FRANCIS PICABIA (1879-1953)

Transparence, 1923-1932/33
Gouache, aquarelle et encre sur papier, signée en bas à droite
103 x 75 cm

Le certificat rédigé par Olga Picabia sera remis à l'acquéreur

PROVENANCE
Collection Marie de Rohan-Chabot, princesse Lucien Murat, Paris
Transmis familialement

Ici les chimères se côtoient, se superposent. Ce sont des animaux fantastiques, imaginaires prennent tout le cadre de l'oeuvre pour ne laisser que le coin en bas à droite à une figure qui semble humaine bien qu'esquissée. Les chimères déjà superposées, s'opposent l'une à des traits enfantins et doux quand l'autre qui se cache dans l'ombre est bien plus inquiétante. La technique de la transparence sert donc ici la représentation du fantasme, du rêve ou du cauchemar.
Ces transparences sont pour lui l'occasion de renouer avec une quête de la perfection esthétique, après une longue période de rupture stylistique et de rejet de toute forme d'expression artistique figurative.

"Ces transparences avec leur coin d’oubliettes me permettent de m’exprimer à la ressemblance de mes volontés intérieures"
Francis Picabia

En février 1928, Picabia prend part à l'exposi­tion inaugurale de la Galerie Fabre à Cannes. Aux côtés d'aquarelles espagnoles, connues et prisées du public, apparaît le prototype des transparences à venir, Caraïbe et Papillon. Alors que le délaissement de la critique et des faveurs du public le menace, c'est cette seule oeuvre que La Révolution surréaliste daignera reproduire dans son édition du mois suivant.
L'artiste travaille à ce qui est appelé ses trans­parences depuis l'année 1927. Il s'agit d'une innovation plastique et esthétique person­nelle. D'un point de vue technique, Picabia superpose plusieurs plans en utilisant du papier transparent ou du papier cellophane. Il mélange les techniques de façon très moderne pour créer des effets nouveaux. Il utilise autant des lavis d'aquarelle, que du pastel ou de la gouache et souligne les silhouettes d'un noir profond grâce à l'encre de Chine.
Cette recherche plastique est motivée par l'envie du peintre d'offrir au spectateur une impression de pluri-dimensions sans utiliser de perspective, il l'explique lui-même: «Mon esthétique actuelle provient de l'ennui que me cause le spectacle de tableaux qui m'appa­raissent comme congelés en surface immobile, loin des choses humaines. Cette troisième dimension, non faite de lumière et d'ombre, ces transparences avec leur coin d'oubliettes me permettent de m'exprimer à la ressem­blance de mes volontés intérieures. Lorsque je pose la première pierre, elle se trouve sous mon tableau et mon dessin». Il s'agit donc d'une rupture volontaire avec l'art classique. Pourtant Picabia continue de se nourrir des grands maîtres du passé, particulièrement de la Renaissance italien comme Pierro della Francesca et surtout Botticelli, dont il s'inspire pour sa ligne.

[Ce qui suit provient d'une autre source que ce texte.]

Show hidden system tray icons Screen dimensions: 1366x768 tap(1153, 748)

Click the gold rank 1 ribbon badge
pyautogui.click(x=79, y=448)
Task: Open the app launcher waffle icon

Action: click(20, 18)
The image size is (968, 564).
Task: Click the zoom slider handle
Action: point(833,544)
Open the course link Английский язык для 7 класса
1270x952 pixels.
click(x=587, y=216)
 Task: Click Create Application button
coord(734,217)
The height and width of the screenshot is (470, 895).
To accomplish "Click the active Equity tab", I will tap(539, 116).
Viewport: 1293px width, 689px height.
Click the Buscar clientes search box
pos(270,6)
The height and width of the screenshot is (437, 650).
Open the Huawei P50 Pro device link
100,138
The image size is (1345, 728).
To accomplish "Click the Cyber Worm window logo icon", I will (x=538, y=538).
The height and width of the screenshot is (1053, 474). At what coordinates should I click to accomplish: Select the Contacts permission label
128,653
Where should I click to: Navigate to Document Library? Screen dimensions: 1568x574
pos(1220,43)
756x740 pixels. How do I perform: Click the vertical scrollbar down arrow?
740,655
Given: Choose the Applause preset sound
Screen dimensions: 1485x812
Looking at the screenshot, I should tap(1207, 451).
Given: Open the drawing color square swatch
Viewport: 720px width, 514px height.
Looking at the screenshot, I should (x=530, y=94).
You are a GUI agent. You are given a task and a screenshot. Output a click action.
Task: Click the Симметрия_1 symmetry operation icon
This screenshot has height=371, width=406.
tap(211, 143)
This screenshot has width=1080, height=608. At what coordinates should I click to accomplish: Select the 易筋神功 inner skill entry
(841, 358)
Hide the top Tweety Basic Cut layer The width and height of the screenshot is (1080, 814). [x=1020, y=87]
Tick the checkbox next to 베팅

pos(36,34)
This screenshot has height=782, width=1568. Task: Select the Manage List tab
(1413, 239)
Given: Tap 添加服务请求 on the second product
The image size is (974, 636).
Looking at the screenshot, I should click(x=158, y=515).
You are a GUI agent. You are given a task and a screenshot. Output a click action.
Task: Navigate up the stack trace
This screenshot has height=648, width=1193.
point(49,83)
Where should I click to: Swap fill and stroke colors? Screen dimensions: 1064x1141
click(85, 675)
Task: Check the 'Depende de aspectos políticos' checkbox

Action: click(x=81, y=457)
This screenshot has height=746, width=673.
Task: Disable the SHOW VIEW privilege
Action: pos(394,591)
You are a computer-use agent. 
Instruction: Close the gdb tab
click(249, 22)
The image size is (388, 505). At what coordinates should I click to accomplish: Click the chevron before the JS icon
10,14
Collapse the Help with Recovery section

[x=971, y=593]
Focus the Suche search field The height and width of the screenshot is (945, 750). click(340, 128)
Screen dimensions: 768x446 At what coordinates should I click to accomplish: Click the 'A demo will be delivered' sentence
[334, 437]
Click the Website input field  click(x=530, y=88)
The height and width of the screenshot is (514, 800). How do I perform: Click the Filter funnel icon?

Francis Picabia est un artiste d'avant-garde espagnol né à Paris en 1879. Très jeune, il commence le dessin et la peinture. En 1895, il entre à l'Ecole des Arts décoratifs où il rencontre George Braque et Marie Laurencin. En 1899, il fait ses débuts au Salon des Artistes français. Picabia s'intéresse et participe à tous les courants artistiques de son époque. D'abord influencé par Sisley et Pissarro, il débute par le courant impressionniste. Il est alors salué par la critique et son oeuvre remporte un franc succès. Dans l'année 1909, son oeuvre connaît un tournant, il expérimente l'abstraction. Ses mécènes et galeries ne le suivent pas dans cette nouvelle phase. Il continue cependant à exposer dans divers Salons.
Comme le dit Marc le bot (historien de l'art) dans sa thèse consacrée à Picabia: «Picabia a lancé pendant les années qui précèdent immédiatement la guerre de 1914, plus d'idées neuves qu'aucun autre artiste d'avant-garde. Il aurait été cubiste comme Braque et Picasso, orphique comme Delaunay et il aurait de surplus inventé l'art abstrait, sans jamais consentir à exploiter systématiquement aucune de ces formules.»

1 1 Marc Le Bot. Francis Picabia et la crise des valeurs figuratives: 1900-1925. Ed. Klincksieck. Paris 1968.
1 Marc Le Bot. Francis Picabia et la crise des valeurs figuratives: 1900-1925. Published by Klincksieck. Paris 1968.